Anna Götze was born in 1875. She was a member of the Social Democratic Party from 1897 up to 1917 and with the end of the war and the Revolution was one of the founders of the Spartakusbund. At the beginning of the 1920s she moved to a clear anarchist position and joined the FAUD. She worked as a folder in the printing industry.

She had three children born out of wedlock. Her son Ferdinand Götze, known as Nante, and her daughter Irma were also active in the FAUD, whilst her other son Waldemar was a militant in the KPD (the official German Communist Party). This led to blazing rows in the family, although Waldemar was later ready to cooperate with the rest of the family in underground work.

Anna had an emancipated approach to sexuality. The anarchist Karl Brauner was to testify how impressed he was by the way Anna was able to talk about sexual matters to her daughter.

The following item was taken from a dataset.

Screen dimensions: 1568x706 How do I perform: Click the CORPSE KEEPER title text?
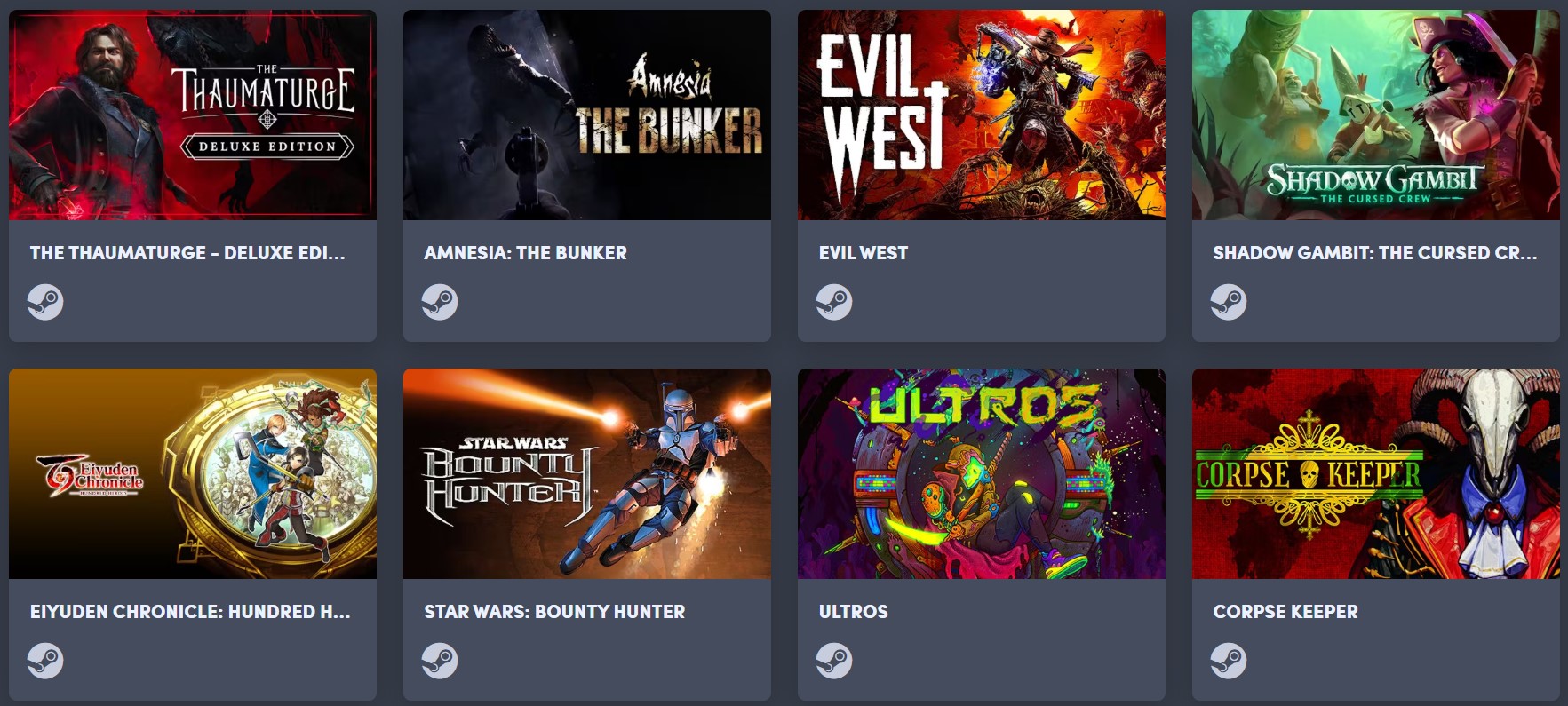pyautogui.click(x=1285, y=612)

After the rise of Hitler Anna was active in the underground FAUD networks. Her apartment in Leipzig was one of the centres of these networks.

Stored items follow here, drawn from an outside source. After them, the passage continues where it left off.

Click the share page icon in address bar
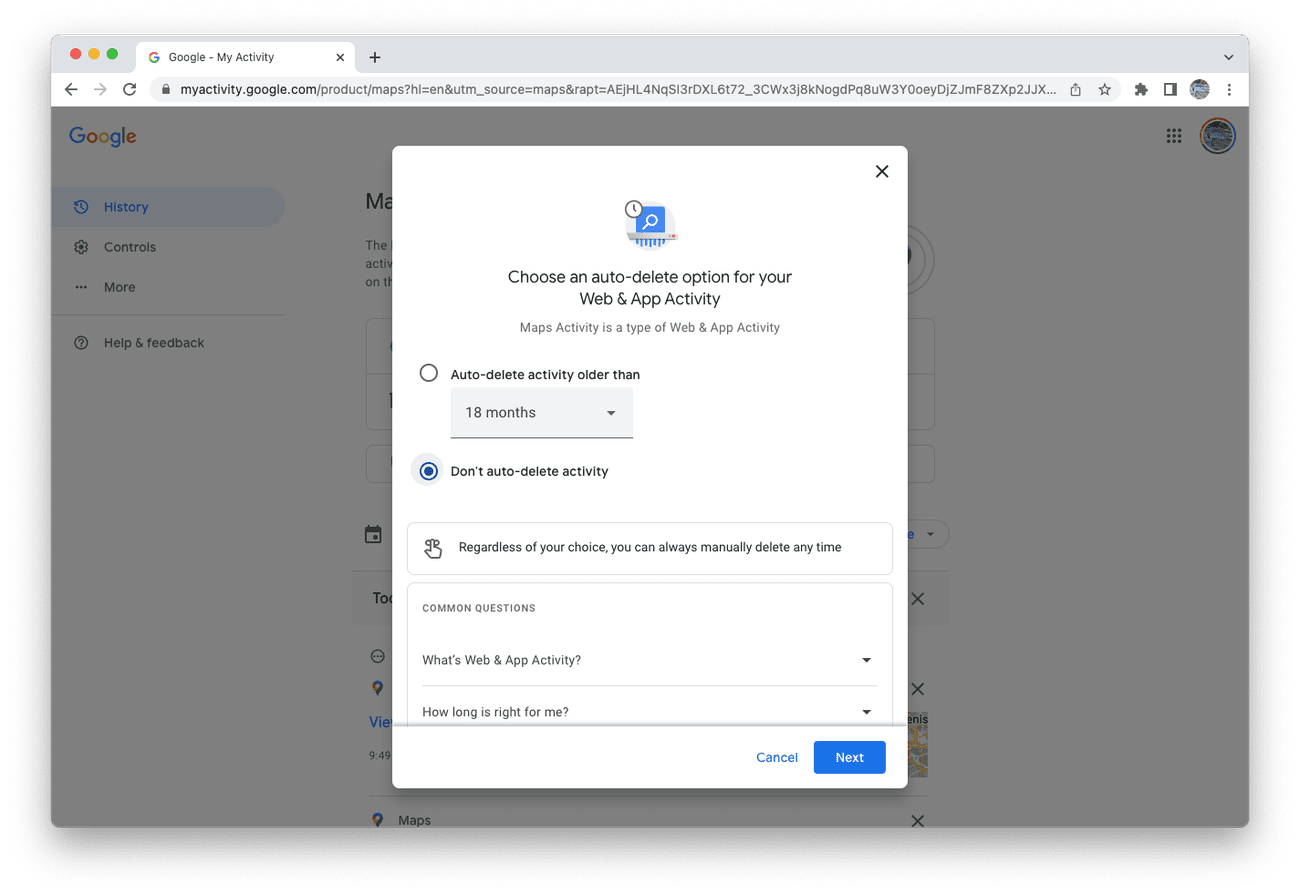This screenshot has height=895, width=1300. (x=1075, y=90)
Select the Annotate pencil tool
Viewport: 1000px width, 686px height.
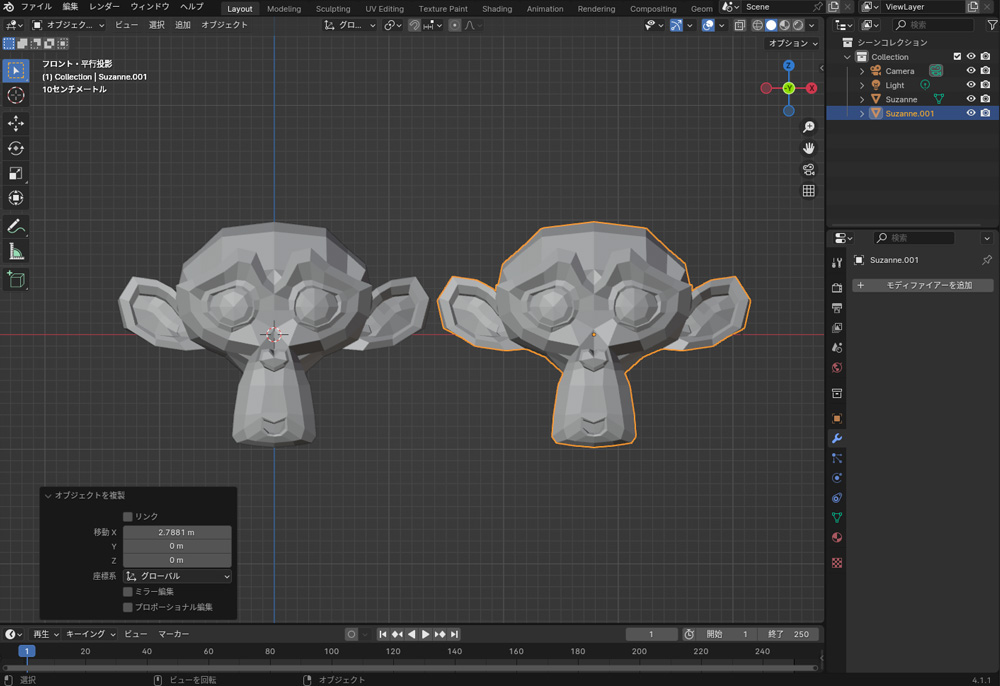[16, 227]
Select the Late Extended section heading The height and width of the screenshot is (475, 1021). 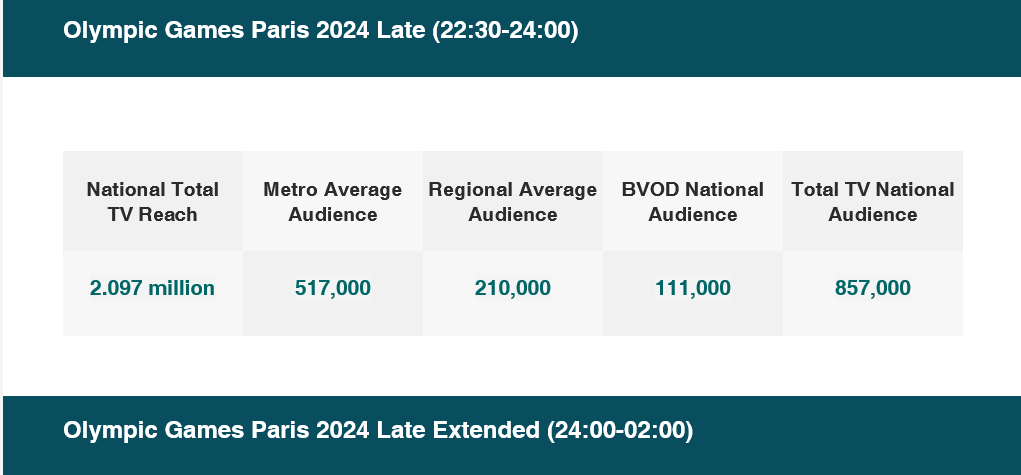click(x=377, y=431)
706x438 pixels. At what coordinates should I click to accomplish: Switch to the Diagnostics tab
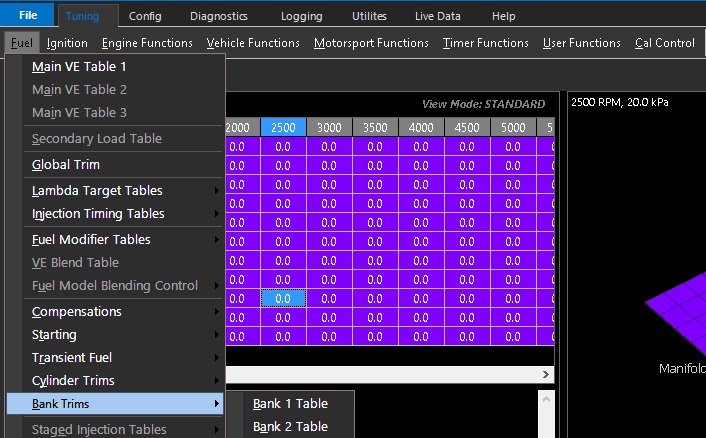tap(218, 16)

She was arrested for the first time in 1935 and then again on October 1, 1937. She was sentenced to 3 years imprisonment on April 12th 1938, which she served in Waldheim jail. She was then imprisoned in the Ravensbrück concentration camp, where her daughter Irma was also held. They both managed to escape from there when the Nazis began the death march of prisoners from there in April 1945.

She died in 1958.

Comments

Steven.
May 9 2017 18:10

Somehow only discover round to reading this, a fantastic bio, thanks!

altemark
May 13 2017 21:51

An interesting connection is that Anna Götze's grandchild, Annemarie Götze ended up marrying Stig Dagerman, probably the most well-known of Swedish anarcho-syndicalist proletarian writers.

Her mother was one of Anna Götze's three children; there was Ferdinand and Irma, both anarchists, and the younger brother Waldemar, who ended up joining the communists. Ferdinand first met his future wife Elly in the German libertarian youth movement. When their daughter Annemarie was born in 1924, the whole family was living in Anna's home, and even though political disagreements often led to hot discussions, the imminent threat of the nazi rise to power kept the family together.

After Hitler came to power the family successively escaped to Spain - in 1934 Elly Götze installed herself in Barcelona, leaving Annemarie at her grandparents until she joined her in 1935. In Barcelona the family became active in the DAS - the Deutsche Anarcho-Syndikalisten im Ausland - and when interviewed in 2012 Annemarie still remembered how she witnessed the funeral of Durruti together with among others Emma Goldman.

As Barcelona fell, the family managed to flee, first ending up in Norway, but when Wehrmacht invaded in 1940, they scrambled for the Swedish border. After the bus they were on had been fired upon by nazis, only young Annemarie managed to cross the border. She managed to establish contact with the SAC, and thanks to the union she eventually ended up getting her parents released from the state-run internment camps for refugees they were put in after finally getting across the border.

As mentioned in the article above, the rest of the family had been interned in the Ravensbrück concentration camp. Ferdinand, Elly and Annemarie remained in Sweden, where they became very active in the syndicalist movement. I guess I should just do a more thorough write-up on this, though.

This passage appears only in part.